Penyintas tragedi bom atom Hiroshima dan Nagasaki di Jepang, Sunao Tsuboi, meninggal dunia pada usia 96 tahun pada Rabu (27/10).
Kabar duka disampaikan oleh organisasi advokat yang ia pimpin, Nihon Hidankyo, kepada AFP. Nihon merupakan kelompok advokat penyintas bom atom Hiroshima dan Nagasaki.
“Tsuboi meninggal dunia pada hari Sabtu karena anemia,” kata seorang pejabat dari Nihon Hidankyo.
Tsuboi termasuk satu di antara sedikit warga Hiroshima yang selamat saat Amerika Serikat menjatuhkan bom atom di kota itu di akhir Perang Dunia II 1945.
Sekitar 140.000 orang tewas akibat bom atom Hiroshima, termasuk mereka yang selamat dari ledakan tetapi meninggal segera setelah terkena radiasi.
Ada 127.755 orang yang selamat dari kedua serangan. Para penyintas itu saat ini masih hidup dengan rata-rata berusia 84 tahun, menurut kementerian kesehatan.
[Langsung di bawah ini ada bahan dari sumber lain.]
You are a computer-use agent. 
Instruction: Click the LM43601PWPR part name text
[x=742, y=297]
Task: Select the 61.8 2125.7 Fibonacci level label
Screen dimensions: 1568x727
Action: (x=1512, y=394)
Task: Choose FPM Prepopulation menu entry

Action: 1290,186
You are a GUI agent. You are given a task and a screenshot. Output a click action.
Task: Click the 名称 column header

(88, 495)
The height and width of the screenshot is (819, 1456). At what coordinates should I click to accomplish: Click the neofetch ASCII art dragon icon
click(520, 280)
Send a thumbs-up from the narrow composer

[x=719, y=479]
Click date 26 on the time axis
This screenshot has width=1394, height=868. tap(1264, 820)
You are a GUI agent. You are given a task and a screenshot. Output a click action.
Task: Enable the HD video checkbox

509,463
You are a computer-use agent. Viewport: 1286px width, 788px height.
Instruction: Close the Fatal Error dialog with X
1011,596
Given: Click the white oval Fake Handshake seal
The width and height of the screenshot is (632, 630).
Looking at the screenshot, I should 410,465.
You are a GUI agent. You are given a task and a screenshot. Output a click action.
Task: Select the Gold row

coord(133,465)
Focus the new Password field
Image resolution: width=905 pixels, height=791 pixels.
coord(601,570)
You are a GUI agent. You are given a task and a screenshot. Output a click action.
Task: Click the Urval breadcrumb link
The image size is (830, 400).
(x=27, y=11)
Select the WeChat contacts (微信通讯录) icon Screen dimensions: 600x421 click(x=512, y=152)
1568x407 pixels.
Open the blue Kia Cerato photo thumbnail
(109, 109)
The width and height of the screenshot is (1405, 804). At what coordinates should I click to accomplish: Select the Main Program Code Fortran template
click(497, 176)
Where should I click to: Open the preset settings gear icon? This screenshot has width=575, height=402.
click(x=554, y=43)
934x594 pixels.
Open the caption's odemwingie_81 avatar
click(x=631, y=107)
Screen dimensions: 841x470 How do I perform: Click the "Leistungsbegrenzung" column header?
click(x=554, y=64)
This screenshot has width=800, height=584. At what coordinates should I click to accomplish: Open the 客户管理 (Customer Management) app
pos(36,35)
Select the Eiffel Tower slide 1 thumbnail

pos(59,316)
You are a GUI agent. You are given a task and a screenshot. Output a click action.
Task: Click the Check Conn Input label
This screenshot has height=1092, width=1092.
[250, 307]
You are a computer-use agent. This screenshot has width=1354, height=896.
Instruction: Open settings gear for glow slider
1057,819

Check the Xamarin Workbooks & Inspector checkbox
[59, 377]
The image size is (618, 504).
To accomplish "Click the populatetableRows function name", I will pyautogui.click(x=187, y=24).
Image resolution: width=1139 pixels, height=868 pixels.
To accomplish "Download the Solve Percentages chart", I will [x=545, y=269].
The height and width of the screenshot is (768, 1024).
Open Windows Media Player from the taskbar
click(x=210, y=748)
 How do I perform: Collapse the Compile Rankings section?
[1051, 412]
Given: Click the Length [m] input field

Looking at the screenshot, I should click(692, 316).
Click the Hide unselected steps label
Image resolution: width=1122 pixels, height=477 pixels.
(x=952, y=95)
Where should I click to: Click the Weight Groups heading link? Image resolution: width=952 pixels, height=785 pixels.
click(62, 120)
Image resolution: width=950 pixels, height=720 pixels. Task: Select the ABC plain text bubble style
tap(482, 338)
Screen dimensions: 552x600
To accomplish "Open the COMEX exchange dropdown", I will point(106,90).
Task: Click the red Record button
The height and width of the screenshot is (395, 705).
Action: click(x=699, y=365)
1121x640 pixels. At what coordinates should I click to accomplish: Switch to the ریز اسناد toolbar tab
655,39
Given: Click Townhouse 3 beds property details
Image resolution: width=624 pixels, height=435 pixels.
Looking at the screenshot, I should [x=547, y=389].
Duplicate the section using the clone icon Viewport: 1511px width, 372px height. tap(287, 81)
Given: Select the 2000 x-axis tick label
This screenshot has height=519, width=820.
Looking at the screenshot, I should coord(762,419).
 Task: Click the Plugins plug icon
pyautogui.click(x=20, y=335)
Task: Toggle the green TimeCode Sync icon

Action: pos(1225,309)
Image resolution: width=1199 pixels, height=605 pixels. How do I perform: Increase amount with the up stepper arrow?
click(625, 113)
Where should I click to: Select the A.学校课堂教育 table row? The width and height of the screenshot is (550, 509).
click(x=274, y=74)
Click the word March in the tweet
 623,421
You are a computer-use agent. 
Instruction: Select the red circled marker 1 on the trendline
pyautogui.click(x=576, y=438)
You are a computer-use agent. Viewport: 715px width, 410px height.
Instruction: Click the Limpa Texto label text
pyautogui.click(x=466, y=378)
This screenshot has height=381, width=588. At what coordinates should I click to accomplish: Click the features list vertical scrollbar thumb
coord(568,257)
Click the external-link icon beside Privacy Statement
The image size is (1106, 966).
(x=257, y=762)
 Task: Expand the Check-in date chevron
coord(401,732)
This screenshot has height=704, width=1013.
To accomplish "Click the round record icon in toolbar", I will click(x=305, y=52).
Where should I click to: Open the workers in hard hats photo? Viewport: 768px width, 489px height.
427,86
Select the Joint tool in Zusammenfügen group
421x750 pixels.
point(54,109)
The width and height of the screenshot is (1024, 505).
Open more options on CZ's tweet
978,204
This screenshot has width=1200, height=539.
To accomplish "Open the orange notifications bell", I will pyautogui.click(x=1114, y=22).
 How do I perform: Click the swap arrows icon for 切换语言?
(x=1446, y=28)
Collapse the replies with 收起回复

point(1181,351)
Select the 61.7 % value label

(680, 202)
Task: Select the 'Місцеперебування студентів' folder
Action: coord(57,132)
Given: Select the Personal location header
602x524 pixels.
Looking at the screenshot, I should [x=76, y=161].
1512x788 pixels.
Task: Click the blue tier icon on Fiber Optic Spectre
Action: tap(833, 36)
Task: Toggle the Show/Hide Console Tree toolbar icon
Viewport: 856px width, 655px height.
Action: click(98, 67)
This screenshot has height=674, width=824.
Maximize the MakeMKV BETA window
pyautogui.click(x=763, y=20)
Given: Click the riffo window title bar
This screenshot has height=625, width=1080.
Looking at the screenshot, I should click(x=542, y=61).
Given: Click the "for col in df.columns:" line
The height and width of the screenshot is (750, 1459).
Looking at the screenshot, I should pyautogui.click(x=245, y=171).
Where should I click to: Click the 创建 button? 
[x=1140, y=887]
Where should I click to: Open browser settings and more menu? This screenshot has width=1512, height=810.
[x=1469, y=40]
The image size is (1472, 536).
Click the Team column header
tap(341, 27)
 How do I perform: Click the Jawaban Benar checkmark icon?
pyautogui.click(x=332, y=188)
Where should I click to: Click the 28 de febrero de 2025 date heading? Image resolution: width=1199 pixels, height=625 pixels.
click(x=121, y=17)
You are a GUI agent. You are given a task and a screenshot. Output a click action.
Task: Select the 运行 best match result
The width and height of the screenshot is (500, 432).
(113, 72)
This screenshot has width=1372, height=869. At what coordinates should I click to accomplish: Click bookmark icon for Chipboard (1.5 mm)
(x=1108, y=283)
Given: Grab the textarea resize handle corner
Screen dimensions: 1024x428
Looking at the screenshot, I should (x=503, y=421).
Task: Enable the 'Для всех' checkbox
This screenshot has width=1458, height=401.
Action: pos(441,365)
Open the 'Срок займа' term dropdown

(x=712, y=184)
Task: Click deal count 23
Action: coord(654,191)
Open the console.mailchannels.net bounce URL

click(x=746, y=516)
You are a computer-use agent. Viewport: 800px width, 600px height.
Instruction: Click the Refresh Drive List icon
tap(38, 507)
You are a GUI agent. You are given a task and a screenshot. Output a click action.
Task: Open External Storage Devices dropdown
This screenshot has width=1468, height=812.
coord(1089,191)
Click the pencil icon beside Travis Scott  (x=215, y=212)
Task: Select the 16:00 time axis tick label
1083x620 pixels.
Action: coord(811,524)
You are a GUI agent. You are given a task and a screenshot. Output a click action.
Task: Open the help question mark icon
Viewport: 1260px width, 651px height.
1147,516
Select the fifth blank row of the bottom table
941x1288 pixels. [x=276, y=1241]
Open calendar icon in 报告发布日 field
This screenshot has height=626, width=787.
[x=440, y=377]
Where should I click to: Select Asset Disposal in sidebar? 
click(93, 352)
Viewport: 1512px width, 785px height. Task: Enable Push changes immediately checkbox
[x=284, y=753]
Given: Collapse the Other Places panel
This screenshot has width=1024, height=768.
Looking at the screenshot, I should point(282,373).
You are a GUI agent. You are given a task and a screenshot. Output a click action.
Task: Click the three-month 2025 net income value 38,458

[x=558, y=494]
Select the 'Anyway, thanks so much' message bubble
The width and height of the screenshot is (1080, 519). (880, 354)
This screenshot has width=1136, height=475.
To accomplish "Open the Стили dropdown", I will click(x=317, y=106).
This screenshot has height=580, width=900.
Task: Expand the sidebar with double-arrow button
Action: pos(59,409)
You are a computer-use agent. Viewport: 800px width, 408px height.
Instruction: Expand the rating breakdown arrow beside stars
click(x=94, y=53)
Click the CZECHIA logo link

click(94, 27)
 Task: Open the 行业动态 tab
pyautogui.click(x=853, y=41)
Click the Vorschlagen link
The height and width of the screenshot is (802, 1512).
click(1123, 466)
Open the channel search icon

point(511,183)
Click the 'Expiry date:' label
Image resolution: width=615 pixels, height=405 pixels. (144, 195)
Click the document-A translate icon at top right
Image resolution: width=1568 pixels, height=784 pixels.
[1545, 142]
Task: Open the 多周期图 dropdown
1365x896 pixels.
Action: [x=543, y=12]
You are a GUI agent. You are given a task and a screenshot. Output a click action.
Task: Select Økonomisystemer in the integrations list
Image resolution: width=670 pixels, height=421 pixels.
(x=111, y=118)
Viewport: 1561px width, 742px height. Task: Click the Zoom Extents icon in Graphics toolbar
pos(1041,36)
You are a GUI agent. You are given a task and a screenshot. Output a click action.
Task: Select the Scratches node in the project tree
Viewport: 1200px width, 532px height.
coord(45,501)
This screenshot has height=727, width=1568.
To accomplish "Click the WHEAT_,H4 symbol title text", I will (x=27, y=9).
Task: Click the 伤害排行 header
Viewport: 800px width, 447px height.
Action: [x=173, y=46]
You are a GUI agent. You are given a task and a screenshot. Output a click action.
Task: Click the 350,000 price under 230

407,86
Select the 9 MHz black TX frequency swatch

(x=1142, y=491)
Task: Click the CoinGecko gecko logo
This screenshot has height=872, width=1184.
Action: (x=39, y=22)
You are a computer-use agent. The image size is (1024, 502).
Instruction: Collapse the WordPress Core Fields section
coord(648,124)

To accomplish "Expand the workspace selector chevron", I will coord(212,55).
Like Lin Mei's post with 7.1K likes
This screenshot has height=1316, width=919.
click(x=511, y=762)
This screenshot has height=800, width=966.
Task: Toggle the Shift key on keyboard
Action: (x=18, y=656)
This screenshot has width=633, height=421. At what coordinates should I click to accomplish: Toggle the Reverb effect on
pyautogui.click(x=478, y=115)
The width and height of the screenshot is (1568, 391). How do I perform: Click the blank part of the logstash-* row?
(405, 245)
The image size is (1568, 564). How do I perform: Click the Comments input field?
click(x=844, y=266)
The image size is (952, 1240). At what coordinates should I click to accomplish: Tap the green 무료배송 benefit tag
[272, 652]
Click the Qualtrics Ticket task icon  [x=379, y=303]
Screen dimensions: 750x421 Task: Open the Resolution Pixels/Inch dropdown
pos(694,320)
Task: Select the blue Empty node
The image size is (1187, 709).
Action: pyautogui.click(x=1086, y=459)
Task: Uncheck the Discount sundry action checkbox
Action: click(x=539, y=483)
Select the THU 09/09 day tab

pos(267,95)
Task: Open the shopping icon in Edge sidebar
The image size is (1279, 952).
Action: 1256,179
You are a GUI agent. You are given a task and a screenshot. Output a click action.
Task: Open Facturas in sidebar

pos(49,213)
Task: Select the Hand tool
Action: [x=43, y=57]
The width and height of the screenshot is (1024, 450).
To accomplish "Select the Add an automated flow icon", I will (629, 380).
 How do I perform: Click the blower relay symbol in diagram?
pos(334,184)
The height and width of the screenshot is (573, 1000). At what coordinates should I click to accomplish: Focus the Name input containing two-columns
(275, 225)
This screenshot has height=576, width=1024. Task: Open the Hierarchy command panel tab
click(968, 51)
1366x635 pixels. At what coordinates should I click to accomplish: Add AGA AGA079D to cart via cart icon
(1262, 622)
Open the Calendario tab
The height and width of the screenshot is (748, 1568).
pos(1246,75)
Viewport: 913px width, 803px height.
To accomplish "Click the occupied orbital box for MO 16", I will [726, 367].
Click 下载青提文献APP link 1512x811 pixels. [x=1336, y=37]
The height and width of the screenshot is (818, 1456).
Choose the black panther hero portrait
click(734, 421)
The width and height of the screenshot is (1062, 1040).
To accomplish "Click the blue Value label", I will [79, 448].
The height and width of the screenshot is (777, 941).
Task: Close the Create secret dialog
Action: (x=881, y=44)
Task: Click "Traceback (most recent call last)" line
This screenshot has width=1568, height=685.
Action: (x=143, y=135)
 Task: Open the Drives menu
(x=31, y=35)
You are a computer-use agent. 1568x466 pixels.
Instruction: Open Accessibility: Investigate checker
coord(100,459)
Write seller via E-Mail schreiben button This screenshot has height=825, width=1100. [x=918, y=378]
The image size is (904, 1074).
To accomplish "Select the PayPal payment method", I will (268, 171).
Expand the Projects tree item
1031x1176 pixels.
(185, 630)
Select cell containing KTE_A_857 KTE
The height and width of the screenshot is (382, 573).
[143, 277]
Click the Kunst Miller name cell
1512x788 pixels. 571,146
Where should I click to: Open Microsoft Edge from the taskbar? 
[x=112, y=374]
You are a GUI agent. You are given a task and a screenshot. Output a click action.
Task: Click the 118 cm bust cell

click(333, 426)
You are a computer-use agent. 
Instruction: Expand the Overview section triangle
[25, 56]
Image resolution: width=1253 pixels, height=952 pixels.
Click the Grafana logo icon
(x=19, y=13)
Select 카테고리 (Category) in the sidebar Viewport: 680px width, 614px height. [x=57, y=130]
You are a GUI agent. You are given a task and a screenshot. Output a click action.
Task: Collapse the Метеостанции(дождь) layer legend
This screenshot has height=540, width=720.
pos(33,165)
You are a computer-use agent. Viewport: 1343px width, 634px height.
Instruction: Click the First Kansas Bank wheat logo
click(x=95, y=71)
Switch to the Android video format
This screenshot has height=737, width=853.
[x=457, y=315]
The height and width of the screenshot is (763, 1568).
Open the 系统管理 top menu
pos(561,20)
Semasa hidupnya, Tsuboi merupakan seorang aktivis terkemuka Jepang yang vokal menyerukan perlucutan senjata nuklir dan sempat bertemu Presiden AS Barack Obama saat mengunjungi Jepang pada 2016 lalu.
Tsuboi masih berusia 20 tahun dan duduk di bangku mahasiswa ketika tragedi itu terjadi. Ia sedang dalam perjalanan menuju kampus teknik ketika bom nuklir AS jatuh dan melululantakkan Hiroshima menjadi neraka.
“Saya mendirita luka bakar di sekujur tubuh saya. Dengan keadaan telanjang, saya mencoba melarikan diri selama sekitar tiga jam pada 6 Agustus tetapi akhirnya tidak bisa lagi berjalan,” kata Tsuboi kepada AFP pada 2016 lalu.
Tsuboi kemudian mengambil sebuah batu kecil dan menulis di tanah “Tsuboi meninggal dunia di sini” dan tidak sadarkan diri selama beberapa minggu sampai terbangun lagi.
Tiga hari setelah Hiroshima dibom, AS kembali menjatuhkan bom plutonium di kota pelabuhan Nagasaki hingga menewaskan sekitar 74.000 orang hingga menyebabkan Jepang menyarah dan menandai akhir dari Perang Dunia II.
Akibat terpapar radiasi, Tsuboi menderita kanker dan sejumlah penyakit lain. Namun, penyakit-penyakit itu tak menghentikan langkah dia untuk menjadi advokat penyintas bom atom lainnya.
“Saya bisa mentolerir kesulitan demi kebahagiaan manusia. Saya mungkin mati besok tapi saya optimis. Saya tidak akan pernah menyerah. Kami tidak menginginkan senjata nuklir,” katanya.